Nemaline myopathy is a human neuromuscular disorder associated with muscle weakness, Z-line accumulations (rods), and myofibrillar disorganization. Disease-causing mutations have been identified in genes encoding muscle thin filament proteins: actin, nebulin, slow troponin T, βTropomyosin, and αTropomyosinslow. Skeletal muscle expresses three tropomyosin (Tm) isoforms from separate genes: αTmfast(αTm, TPM1), βTm (TPM2), and αTmslow (γTm, TPM3). In this article, we show that the level of βTm, but not αTmfast protein, is reduced in human patients with mutations in αTmslow and in a transgenic mouse model of αTmslow(Met9Arg) nemaline myopathy. A postnatal time course of Tm expression in muscles of the mice indicated that the onset of αTmslow(Met9Arg) expression coincides with the decline of βTm.

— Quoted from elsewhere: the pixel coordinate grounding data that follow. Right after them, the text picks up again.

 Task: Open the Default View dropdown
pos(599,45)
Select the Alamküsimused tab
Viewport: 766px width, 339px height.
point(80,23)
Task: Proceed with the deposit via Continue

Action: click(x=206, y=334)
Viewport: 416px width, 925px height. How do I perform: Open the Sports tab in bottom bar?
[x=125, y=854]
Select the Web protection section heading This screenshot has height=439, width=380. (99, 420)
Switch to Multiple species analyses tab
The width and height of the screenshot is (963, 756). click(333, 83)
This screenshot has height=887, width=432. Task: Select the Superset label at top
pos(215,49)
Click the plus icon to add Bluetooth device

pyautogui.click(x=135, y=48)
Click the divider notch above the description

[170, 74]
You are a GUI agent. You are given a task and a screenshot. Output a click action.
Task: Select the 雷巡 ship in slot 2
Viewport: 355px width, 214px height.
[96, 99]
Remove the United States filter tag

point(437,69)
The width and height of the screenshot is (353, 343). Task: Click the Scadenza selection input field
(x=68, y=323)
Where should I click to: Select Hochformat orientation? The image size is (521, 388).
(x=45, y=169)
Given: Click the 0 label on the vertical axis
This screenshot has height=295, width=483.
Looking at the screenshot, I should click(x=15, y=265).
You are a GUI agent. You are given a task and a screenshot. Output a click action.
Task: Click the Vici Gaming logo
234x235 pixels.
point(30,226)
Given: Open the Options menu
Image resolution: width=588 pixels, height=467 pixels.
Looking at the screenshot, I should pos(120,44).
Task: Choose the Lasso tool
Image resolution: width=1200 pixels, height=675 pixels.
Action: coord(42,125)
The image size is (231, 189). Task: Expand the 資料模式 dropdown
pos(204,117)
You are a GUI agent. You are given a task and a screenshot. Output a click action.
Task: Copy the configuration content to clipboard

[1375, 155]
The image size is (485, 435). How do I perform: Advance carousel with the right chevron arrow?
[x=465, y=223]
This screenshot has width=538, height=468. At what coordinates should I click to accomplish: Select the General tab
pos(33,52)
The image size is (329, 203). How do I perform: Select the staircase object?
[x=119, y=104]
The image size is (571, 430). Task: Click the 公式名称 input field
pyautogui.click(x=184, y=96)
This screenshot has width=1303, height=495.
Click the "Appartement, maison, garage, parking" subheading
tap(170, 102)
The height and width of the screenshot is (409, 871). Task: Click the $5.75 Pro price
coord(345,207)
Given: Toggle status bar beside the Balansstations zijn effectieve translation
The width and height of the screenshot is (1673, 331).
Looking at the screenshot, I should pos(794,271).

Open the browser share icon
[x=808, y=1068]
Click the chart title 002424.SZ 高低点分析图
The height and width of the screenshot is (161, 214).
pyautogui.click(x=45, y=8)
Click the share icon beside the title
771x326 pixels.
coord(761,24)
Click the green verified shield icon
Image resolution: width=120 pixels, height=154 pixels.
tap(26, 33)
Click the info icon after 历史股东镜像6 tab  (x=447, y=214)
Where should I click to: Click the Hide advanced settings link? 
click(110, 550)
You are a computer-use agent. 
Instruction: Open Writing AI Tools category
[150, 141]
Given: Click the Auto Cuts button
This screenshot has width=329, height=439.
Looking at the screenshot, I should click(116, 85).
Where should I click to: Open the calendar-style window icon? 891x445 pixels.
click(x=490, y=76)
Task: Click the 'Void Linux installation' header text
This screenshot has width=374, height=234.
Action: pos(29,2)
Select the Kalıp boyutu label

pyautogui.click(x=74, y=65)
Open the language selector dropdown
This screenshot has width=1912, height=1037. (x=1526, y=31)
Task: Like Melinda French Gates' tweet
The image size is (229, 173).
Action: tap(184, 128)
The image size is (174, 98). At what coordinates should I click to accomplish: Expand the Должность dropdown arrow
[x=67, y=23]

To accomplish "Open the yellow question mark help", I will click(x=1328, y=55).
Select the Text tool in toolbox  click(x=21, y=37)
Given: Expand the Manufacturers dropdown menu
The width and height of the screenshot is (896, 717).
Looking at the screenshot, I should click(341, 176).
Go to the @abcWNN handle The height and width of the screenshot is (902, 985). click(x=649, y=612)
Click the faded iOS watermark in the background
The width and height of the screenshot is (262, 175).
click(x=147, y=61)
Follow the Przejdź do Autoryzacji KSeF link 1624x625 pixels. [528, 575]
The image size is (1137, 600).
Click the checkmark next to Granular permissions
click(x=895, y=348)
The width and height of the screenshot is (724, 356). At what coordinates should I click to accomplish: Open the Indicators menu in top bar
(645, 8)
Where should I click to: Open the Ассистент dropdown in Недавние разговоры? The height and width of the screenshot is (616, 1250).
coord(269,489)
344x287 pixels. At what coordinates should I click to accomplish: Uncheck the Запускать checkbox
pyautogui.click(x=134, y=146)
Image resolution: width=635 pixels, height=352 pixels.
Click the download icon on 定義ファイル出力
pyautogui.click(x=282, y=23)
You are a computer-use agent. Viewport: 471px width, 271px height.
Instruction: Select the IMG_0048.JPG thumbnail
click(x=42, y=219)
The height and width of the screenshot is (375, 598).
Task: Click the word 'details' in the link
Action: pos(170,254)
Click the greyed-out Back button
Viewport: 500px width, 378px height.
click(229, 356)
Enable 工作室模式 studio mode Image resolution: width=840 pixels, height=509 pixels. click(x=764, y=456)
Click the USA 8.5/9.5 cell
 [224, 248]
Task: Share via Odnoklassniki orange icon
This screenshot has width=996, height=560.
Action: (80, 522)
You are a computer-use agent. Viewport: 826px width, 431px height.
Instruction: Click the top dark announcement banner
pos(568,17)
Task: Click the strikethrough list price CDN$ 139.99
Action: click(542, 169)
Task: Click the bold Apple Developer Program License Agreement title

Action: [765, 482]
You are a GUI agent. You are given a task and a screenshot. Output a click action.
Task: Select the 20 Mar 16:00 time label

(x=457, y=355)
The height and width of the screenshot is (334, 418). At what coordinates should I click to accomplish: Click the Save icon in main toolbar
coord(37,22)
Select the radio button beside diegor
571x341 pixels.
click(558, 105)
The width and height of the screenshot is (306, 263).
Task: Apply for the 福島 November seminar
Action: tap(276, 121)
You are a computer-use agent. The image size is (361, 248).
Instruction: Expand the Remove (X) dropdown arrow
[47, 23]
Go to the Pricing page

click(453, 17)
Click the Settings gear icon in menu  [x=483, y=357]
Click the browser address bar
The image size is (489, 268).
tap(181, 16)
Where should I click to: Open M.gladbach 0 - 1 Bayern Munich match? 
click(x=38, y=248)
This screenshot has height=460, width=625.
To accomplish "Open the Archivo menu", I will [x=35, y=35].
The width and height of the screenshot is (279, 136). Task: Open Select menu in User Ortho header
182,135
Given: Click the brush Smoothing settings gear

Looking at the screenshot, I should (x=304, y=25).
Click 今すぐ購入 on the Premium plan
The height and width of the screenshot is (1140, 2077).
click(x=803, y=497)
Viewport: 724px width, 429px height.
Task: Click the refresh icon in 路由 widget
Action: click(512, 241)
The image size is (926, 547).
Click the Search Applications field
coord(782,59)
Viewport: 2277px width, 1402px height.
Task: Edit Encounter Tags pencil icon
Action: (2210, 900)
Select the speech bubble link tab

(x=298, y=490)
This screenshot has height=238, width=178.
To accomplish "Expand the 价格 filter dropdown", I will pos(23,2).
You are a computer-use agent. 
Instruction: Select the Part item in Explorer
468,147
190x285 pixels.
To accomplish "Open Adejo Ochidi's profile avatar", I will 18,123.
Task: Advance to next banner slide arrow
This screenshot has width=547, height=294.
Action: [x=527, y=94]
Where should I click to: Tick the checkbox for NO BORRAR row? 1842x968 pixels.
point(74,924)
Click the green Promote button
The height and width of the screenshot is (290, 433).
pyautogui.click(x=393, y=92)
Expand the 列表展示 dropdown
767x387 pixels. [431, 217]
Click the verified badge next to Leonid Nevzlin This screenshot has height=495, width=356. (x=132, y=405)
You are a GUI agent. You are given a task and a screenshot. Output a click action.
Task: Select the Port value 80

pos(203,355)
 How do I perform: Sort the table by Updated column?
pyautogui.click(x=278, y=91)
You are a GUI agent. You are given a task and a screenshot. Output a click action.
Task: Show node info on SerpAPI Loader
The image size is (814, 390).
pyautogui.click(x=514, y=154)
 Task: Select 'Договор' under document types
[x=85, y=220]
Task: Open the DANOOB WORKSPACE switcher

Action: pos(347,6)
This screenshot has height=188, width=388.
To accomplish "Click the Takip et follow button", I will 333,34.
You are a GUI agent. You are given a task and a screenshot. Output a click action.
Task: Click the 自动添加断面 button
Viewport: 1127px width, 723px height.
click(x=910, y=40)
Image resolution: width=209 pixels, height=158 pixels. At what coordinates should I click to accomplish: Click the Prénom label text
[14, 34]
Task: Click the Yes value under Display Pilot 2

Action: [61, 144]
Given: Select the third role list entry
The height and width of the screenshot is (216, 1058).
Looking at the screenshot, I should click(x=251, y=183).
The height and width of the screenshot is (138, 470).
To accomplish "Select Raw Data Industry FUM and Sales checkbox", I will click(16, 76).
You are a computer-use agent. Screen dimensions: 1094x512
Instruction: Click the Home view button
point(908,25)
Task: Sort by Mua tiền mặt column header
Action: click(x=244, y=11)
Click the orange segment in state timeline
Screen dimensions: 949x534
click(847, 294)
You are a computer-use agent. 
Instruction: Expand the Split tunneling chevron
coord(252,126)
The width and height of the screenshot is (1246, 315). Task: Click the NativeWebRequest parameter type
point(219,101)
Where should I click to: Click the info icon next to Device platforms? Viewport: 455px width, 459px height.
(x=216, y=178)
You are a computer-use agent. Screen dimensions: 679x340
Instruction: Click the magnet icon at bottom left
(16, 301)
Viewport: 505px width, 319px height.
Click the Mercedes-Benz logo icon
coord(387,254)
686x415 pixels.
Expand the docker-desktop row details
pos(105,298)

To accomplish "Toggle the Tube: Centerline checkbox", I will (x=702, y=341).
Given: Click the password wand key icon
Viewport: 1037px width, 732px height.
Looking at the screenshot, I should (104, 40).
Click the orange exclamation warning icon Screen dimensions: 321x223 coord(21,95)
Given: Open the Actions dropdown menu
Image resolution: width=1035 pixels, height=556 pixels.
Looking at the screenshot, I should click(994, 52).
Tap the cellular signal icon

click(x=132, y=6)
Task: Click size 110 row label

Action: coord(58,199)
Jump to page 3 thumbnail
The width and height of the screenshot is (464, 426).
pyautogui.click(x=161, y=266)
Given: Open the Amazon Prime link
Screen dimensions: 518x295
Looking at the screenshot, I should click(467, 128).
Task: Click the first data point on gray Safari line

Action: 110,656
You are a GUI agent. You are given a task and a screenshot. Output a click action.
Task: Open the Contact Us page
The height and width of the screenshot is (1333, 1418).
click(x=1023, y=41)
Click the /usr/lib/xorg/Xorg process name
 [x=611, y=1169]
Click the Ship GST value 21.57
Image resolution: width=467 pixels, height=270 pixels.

Reduction of βTm levels is independent of the degree of pathology (rods) within a muscle and is detected before the onset of muscle weakness. Thus, reduction in the level of βTm represents an early clinical diagnostic marker for aTmslow-based mutations. Examinations of tropomyosin dimer formation using either recombinant proteins or sarcomeric extracts show that the mutation reduces the formation of the preferred α/β heterodimer. We suggest this perturbation of tropomyosin isoform levels and dimer preference alters sarcomeric thin filament dynamics and contributes to muscle weakness in nemaline myopathy.